REQUIRED WORK — Return, with both end lines included, exactly what the data below holds from the line with "The width and height of the screenshot is (1737, 965)." through the line with "Add rule to Austria-Vienna group", though not the pictures.

PROVIDED DATA —
--

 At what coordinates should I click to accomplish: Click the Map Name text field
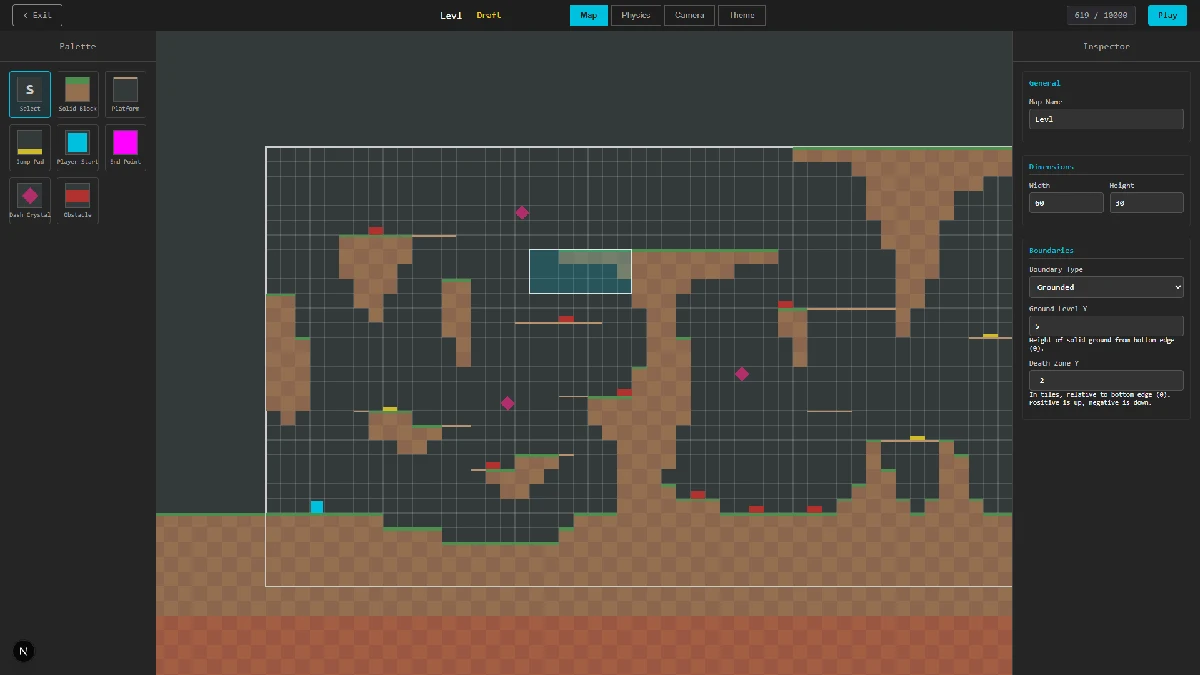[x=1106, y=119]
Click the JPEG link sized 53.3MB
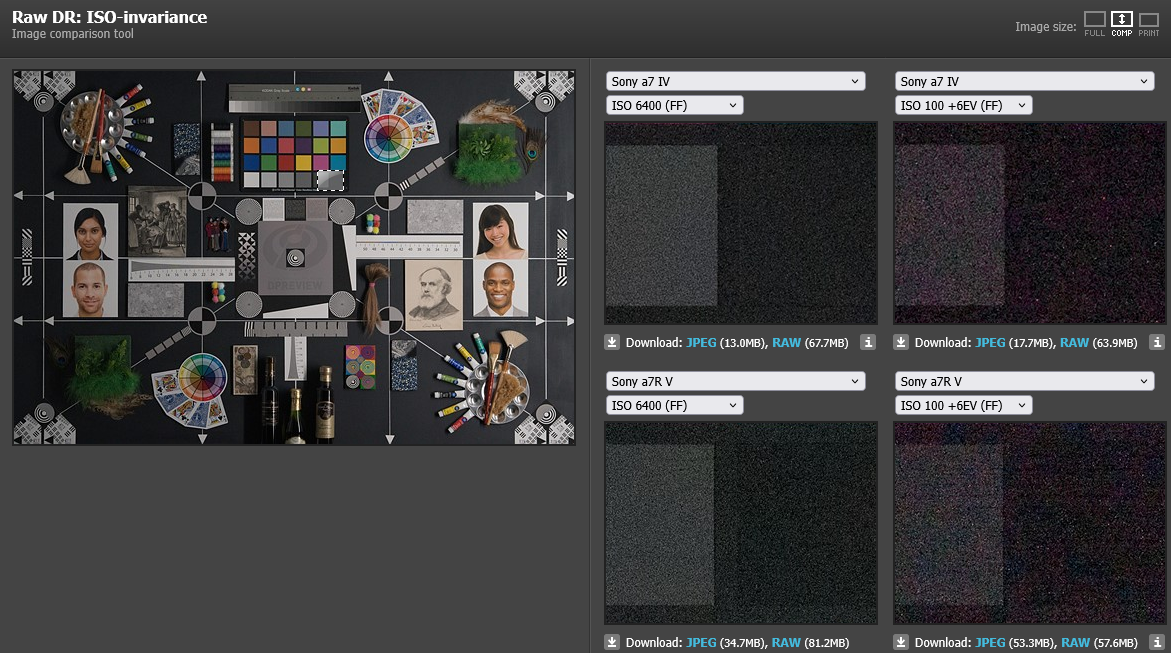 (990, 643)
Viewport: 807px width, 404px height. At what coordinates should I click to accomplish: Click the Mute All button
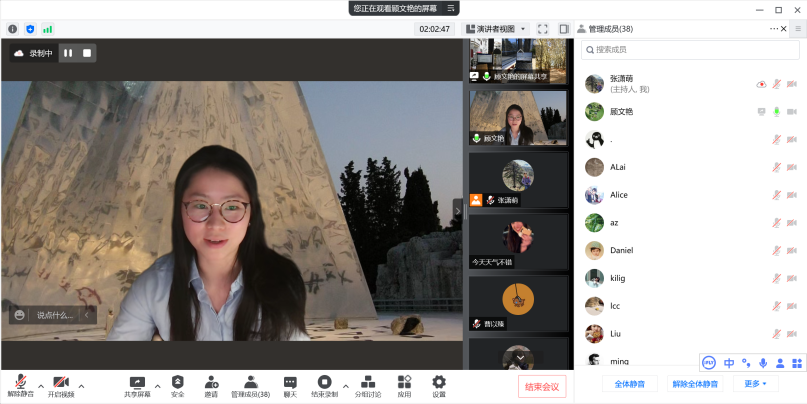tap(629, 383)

--

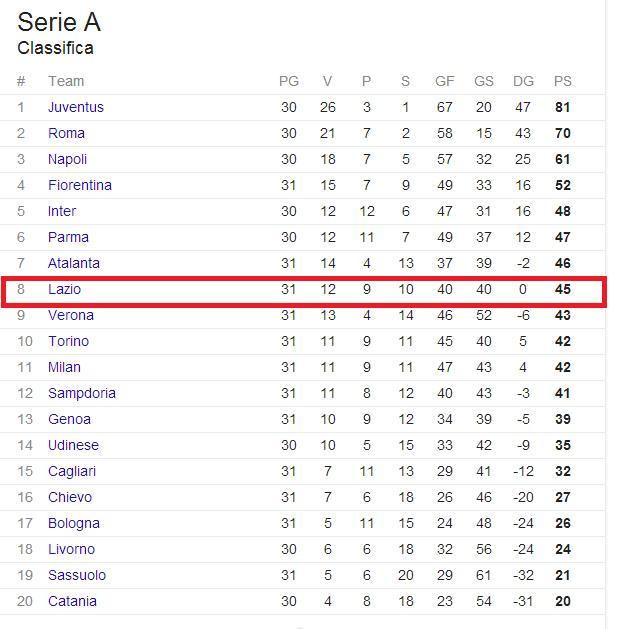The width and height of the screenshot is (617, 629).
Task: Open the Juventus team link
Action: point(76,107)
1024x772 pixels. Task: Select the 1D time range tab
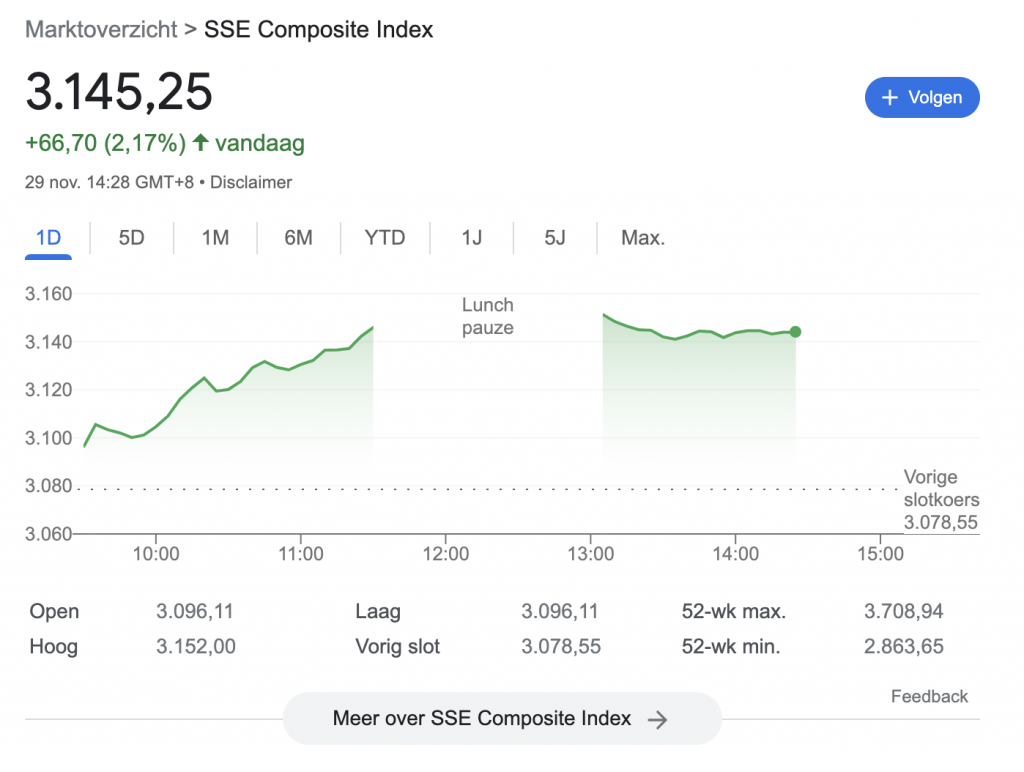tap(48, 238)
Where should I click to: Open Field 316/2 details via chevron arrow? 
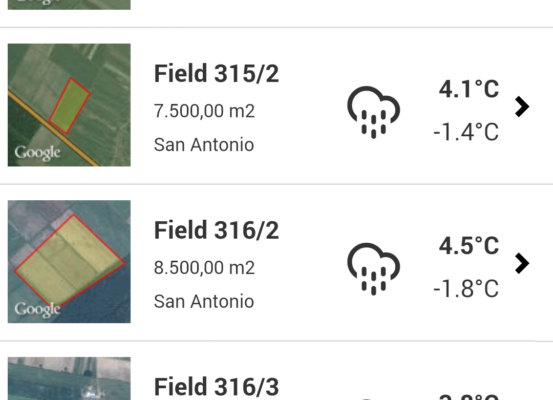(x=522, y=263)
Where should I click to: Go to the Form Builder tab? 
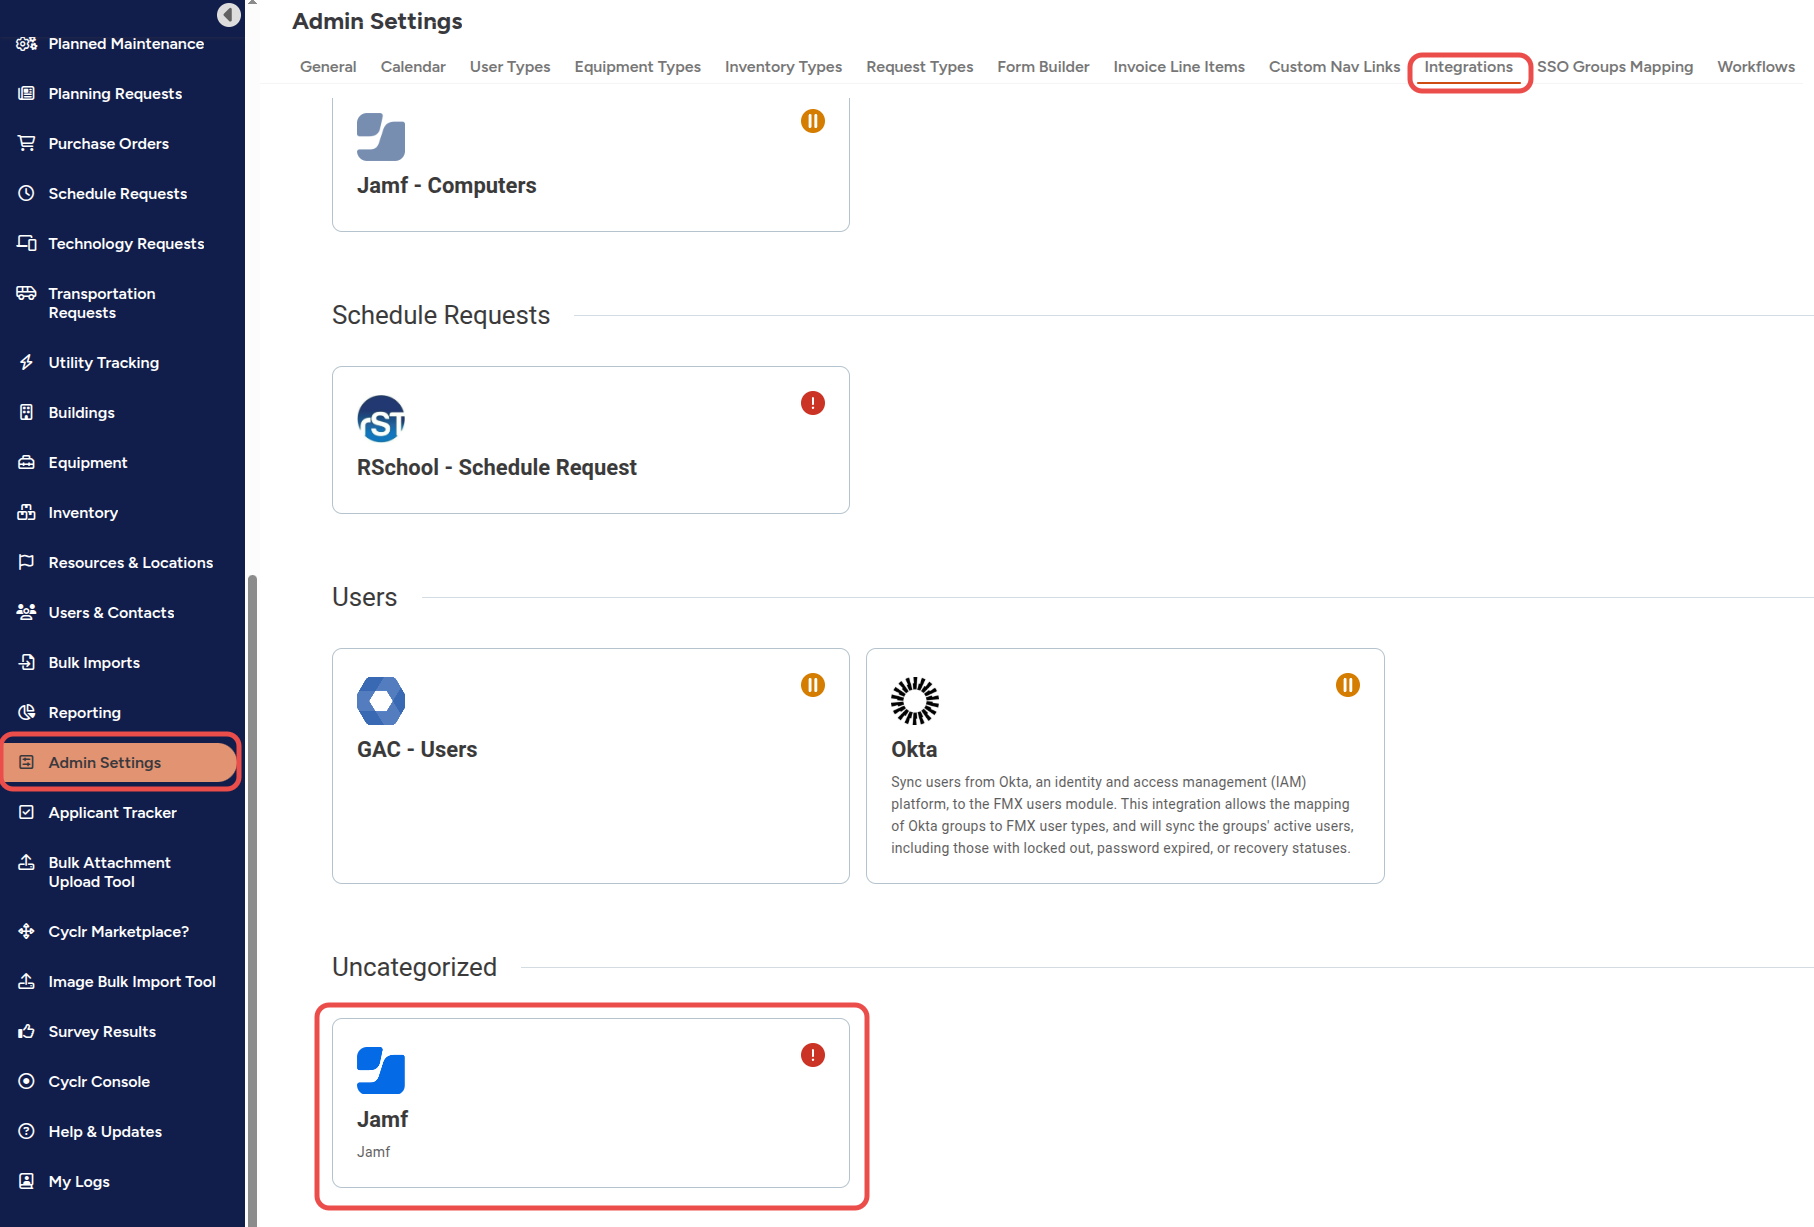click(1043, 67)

--

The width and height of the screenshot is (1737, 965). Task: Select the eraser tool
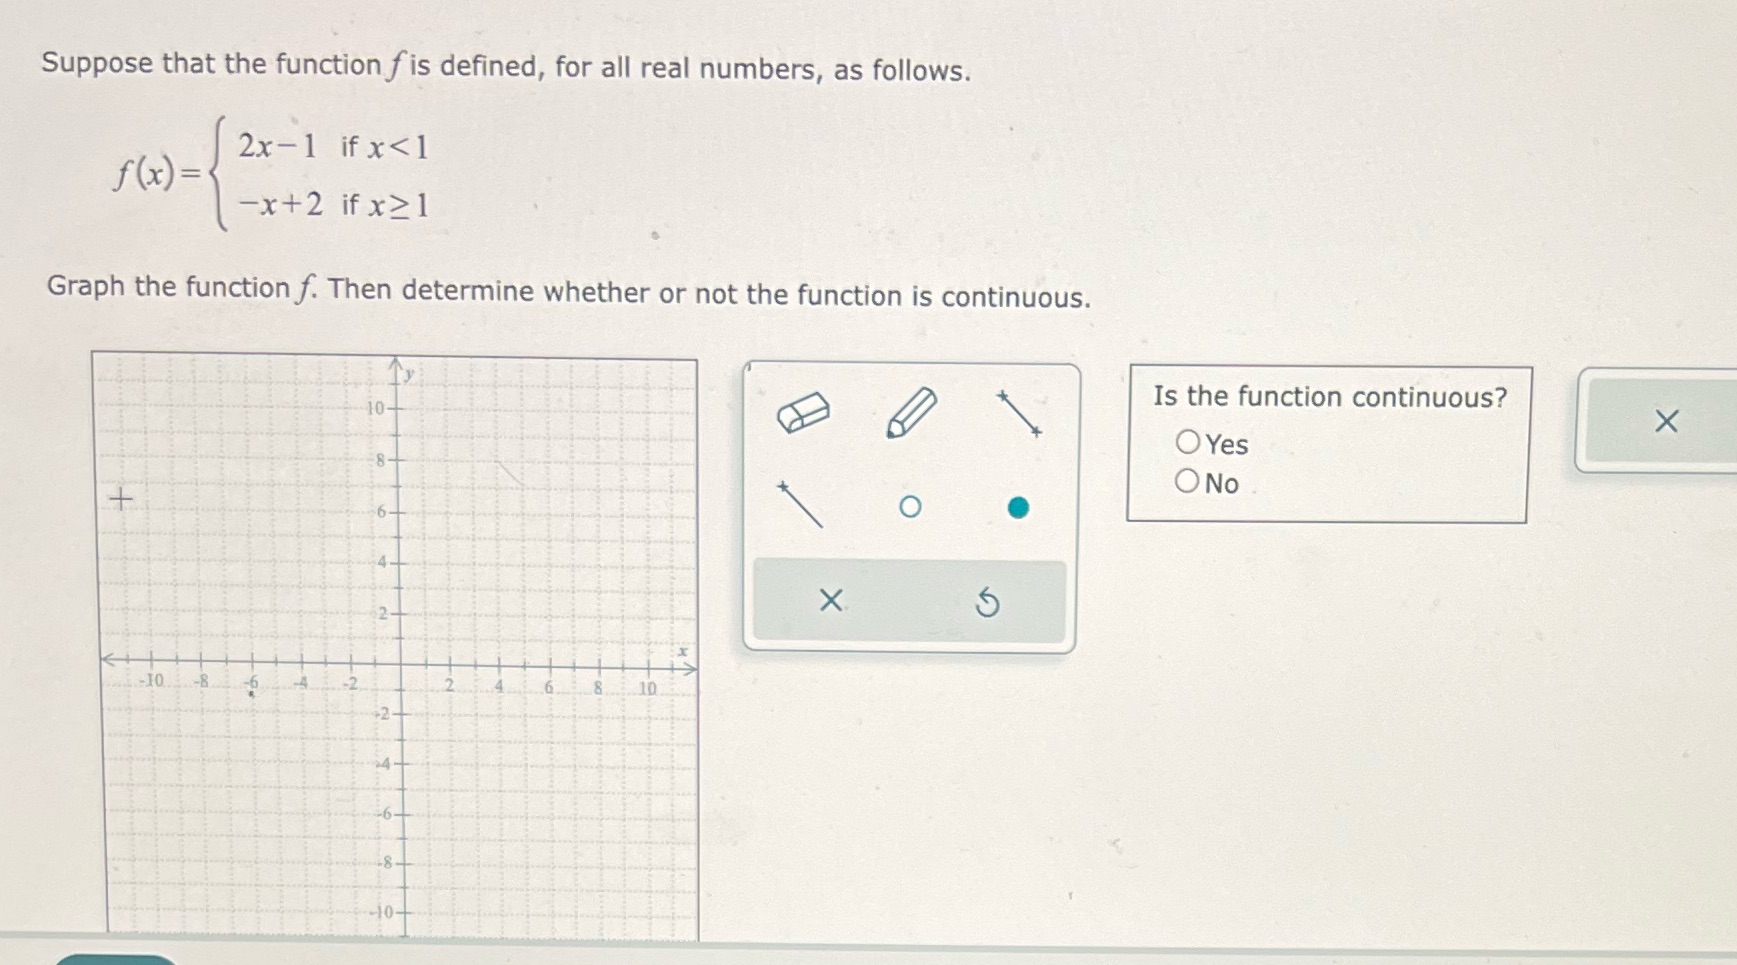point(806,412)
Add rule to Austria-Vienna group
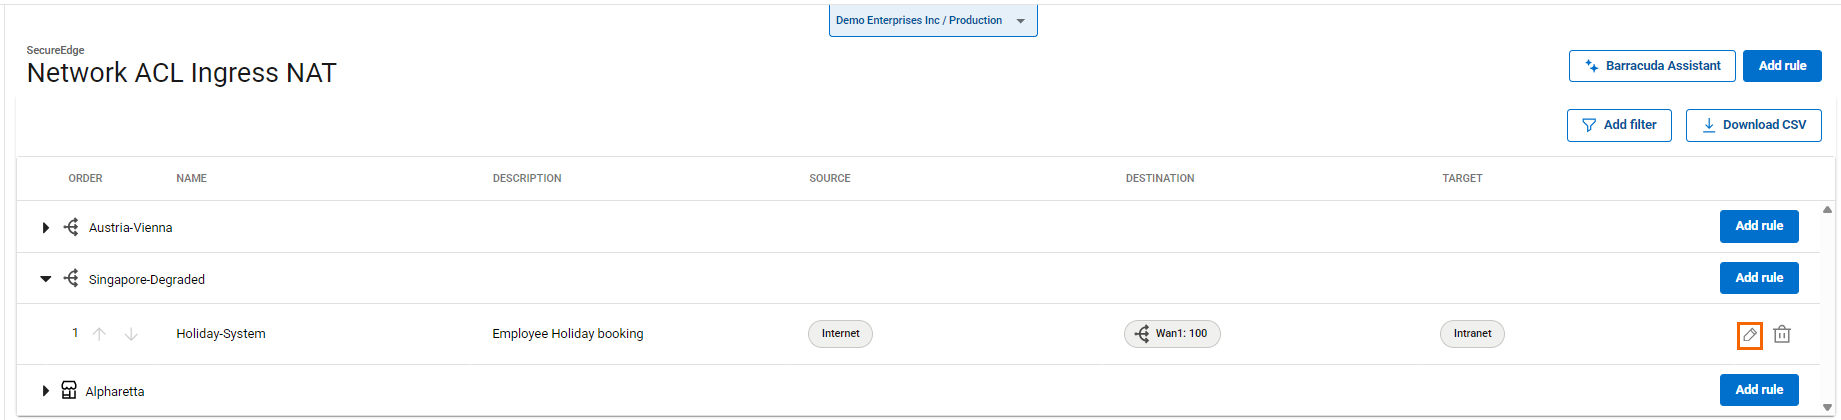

--

FINISHED TASK —
The width and height of the screenshot is (1737, 965). Task: Select the eraser tool
point(806,412)
Add rule to Austria-Vienna group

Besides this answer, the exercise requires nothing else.